** Start **

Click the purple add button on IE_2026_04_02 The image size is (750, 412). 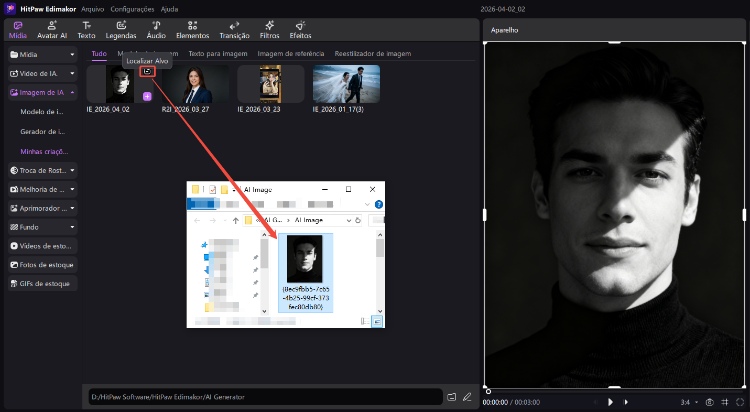tap(147, 96)
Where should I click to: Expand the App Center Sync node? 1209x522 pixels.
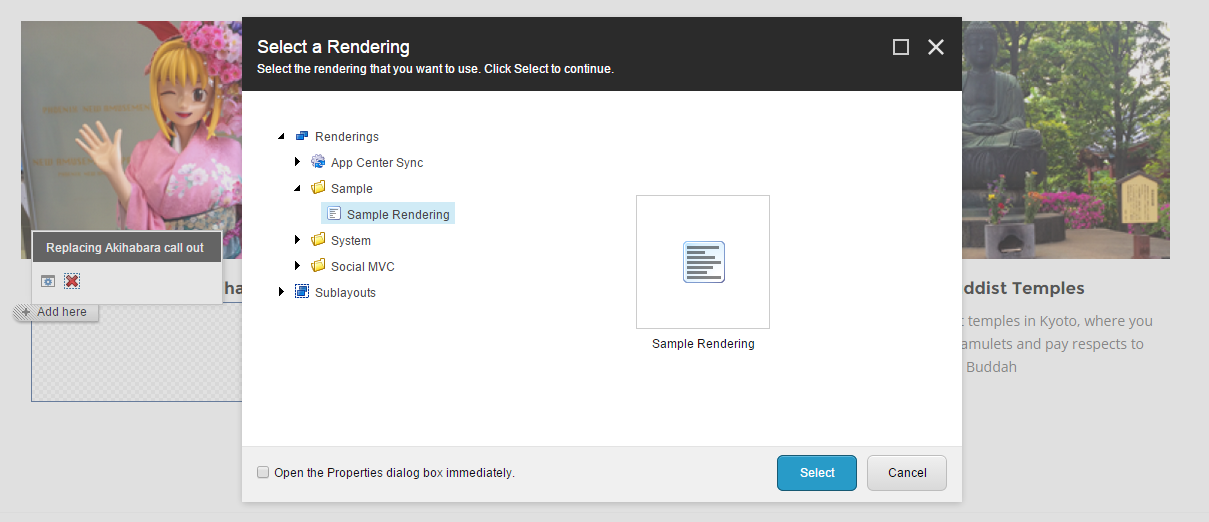(x=298, y=162)
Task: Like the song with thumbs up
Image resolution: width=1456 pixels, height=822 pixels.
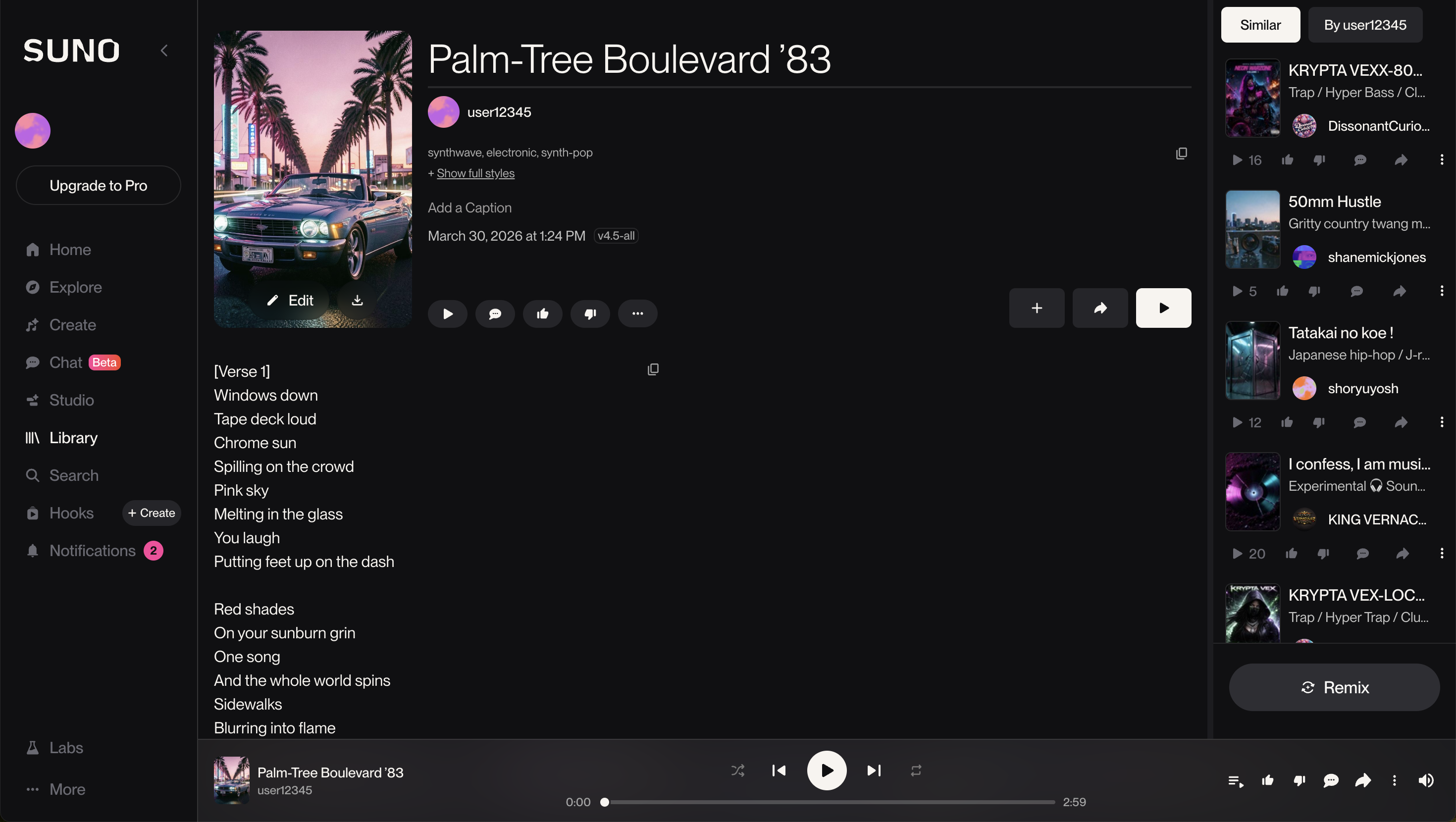Action: [542, 314]
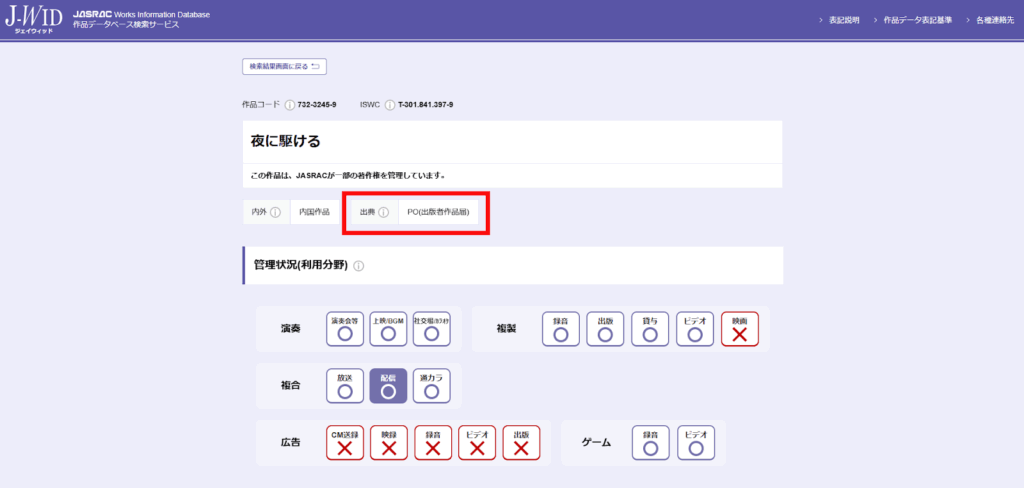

** End **

_PROBLEM_.
Pick out every line of the material that contains the string "pixels", with case taken into account, and copy each one in full.

_SOLUTION_.
Where should I click to: Expand the App Center Sync node? 1209x522 pixels.
Image resolution: width=1456 pixels, height=822 pixels.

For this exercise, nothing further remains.